Réuni en Conseil des ministres ce mercredi, le gouvernement a entériné la dissolution des agences en charge de la sauvegarde et de la promotion du patrimoine culturel national. Une décision qui, reconfigure l’architecture institutionnelle du secteur.
C’est un tournant majeur dans la gouvernance culturelle béninoise. À travers cette décision, l’exécutif poursuit sa politique de rationalisation de l’administration publique, avec pour ambition de réduire les doublons et de renforcer l’efficacité des dispositifs étatiques. Les structures dissoutes étaient chargées de la valorisation du patrimoine culturel béninois, aussi bien dans les domaines des arts que des traditions et des expressions historiques du pays.Du moins, cette suppression s’inscrit dans une volonté affichée de repenser les mécanismes de gestion du patrimoine, afin de les aligner sur les nouvelles ambitions nationales en matière de gouvernance et de rayonnement culturel. Aucun modèle de remplacement n’a, pour l’heure, été officiellement détaillé, laissant planer des interrogations sur la future organisation du secteur.
Dans la foulée, les autorités ont procédé à la désignation d’un liquidateur. Celui-ci aura pour mission de conduire l’ensemble des opérations de clôture : inventaire des actifs, règlement des engagements financiers, traitement des dossiers du personnel et extinction progressive des activités des agences concernées.

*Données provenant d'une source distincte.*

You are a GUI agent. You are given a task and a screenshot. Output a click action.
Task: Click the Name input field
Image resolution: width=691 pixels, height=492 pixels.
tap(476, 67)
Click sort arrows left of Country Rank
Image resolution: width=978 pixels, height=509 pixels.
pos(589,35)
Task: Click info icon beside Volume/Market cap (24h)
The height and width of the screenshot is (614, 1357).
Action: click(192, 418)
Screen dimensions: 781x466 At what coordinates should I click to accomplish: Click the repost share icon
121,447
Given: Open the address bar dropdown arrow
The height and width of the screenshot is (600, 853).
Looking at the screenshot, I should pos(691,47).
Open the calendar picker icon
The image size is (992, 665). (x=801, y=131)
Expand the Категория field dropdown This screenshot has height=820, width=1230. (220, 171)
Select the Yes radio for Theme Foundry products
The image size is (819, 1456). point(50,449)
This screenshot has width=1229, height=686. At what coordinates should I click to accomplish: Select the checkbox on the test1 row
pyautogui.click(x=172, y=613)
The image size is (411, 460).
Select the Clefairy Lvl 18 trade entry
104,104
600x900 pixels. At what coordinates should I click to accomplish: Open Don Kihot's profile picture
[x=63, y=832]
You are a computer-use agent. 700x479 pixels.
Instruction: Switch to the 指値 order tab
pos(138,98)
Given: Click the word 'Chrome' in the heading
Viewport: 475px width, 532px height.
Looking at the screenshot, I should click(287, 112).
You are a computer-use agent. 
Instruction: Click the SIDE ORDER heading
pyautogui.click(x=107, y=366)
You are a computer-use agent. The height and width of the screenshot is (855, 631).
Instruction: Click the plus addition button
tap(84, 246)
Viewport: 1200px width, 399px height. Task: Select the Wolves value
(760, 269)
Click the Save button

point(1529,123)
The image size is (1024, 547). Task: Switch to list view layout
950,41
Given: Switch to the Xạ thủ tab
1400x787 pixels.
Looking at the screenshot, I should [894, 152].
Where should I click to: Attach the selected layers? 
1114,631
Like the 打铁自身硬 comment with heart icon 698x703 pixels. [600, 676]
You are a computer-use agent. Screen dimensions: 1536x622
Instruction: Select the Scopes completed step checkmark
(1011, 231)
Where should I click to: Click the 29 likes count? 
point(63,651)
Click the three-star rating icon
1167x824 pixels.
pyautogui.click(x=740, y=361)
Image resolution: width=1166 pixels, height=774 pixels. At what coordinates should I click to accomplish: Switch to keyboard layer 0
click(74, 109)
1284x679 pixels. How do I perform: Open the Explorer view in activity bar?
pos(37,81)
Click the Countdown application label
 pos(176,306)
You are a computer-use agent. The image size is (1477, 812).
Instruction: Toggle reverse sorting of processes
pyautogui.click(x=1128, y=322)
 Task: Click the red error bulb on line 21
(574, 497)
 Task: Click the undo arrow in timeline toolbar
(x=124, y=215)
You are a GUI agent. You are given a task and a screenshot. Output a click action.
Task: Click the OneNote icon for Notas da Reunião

Si la décision marque une étape administrative importante, elle ouvre également une zone d’incertitude dans les milieux culturels. Plusieurs acteurs s’interrogent déjà sur la continuité des projets en cours ainsi que sur l’avenir des programmes de sauvegarde du patrimoine matériel et immatériel.
En attendant les précisions du gouvernement sur la future configuration institutionnelle, cette réforme apparaît comme un signal fort d’une profonde réorganisation du secteur culturel béninois, appelé désormais à amorcer une nouvelle étape de son évolution.